You are given an m x n grid where each cell can have one of three values:

• 0 representing an empty cell,
• 1 representing a fresh orange, or
• 2 representing a rotten orange.

Every minute, any fresh orange that is 4-directionally adjacent to a rotten orange becomes rotten.

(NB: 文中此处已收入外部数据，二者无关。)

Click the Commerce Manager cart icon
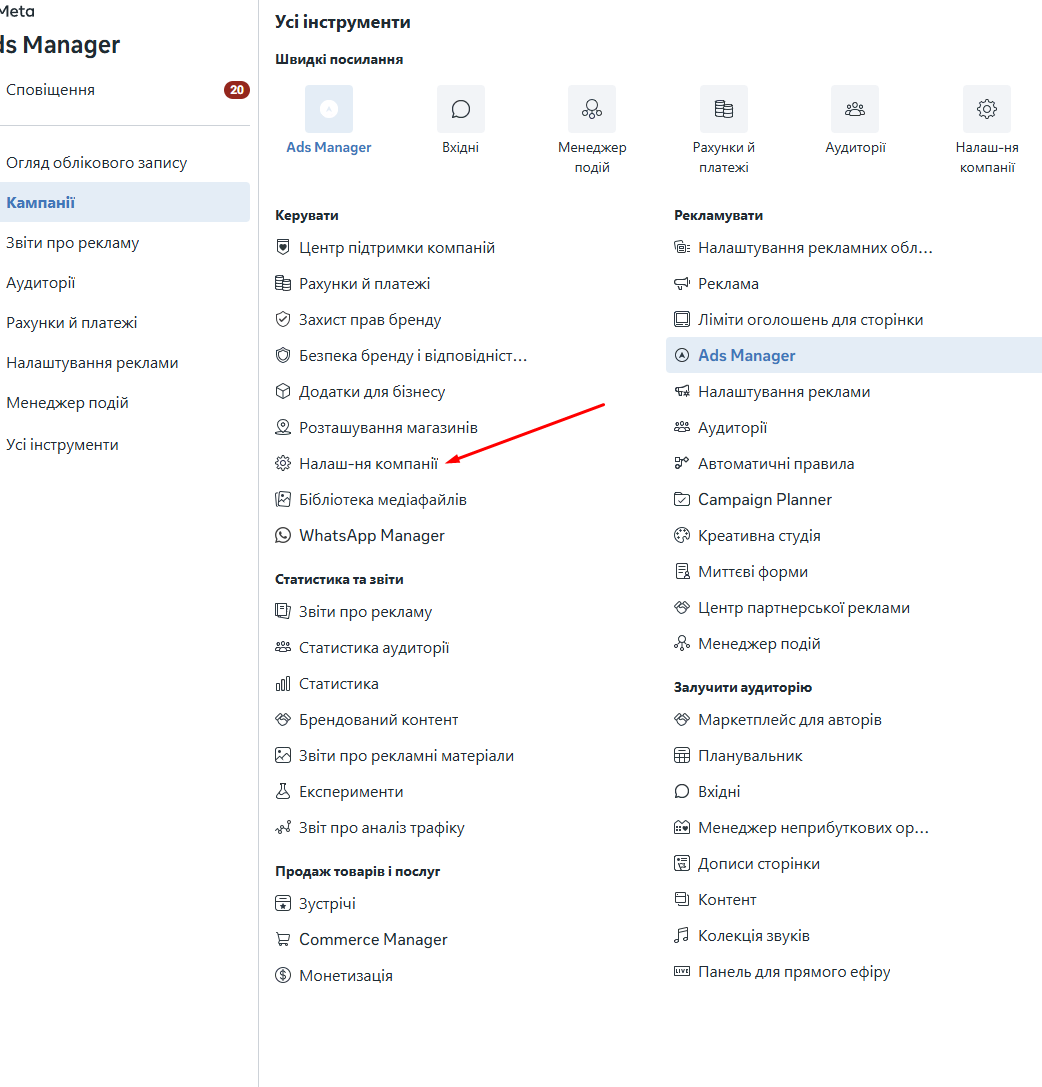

Return the minimum number of minutes that must elapse until no cell has a fresh orange. If this is impossible, return -1.

Example 1:

Input: grid = [[2,1,1],[1,1,0],[0,1,1]]
Output: 4

Example 2:

Input: grid = [[2,1,1],[0,1,1],[1,0,1]]
Output: -1
Explanation: The orange in the bottom left corner (row 2, column 0) is never rotten, because rotting only happens 4-directionally.

Example 3:

Input: grid = [[0,2]]
Output: 0
Explanation: Since there are already no fresh oranges at minute 0, the answer is just 0.

Constraints:

• m == grid.length
• n == grid[i].length
• 1 <= m, n <= 10
• grid[i][j] is 0, 1, or 2.

思路

bfs模拟橘子变质的过程。

代码

python版本：

from collections import deque


class Solution:
    def orangesRotting(self, grid: List[List[int]]) -> int:
        res = 0
        q = deque()
        [q.append((i, j, 0)) for i in range(len(grid)) for j in range(len(grid[0])) if grid[i][j] == 2]
        while len(q):
            i, j, count = q.popleft()
            if grid[i][j] == 2 and count:
                continue
            grid[i][j] = 2
            res = max(res, count)
            for l, r in [[1, 0], [-1, 0], [0, 1], [0, -1]]:
                if 0 <= i+l < len(grid) and 0 <= j+r < len(grid[0]) and grid[i+l][j+r] == 1:
                    q.append((i+l, j+r, count+1))
        has = any([j == 1 for i in grid for j in i])
        return -1 if has else res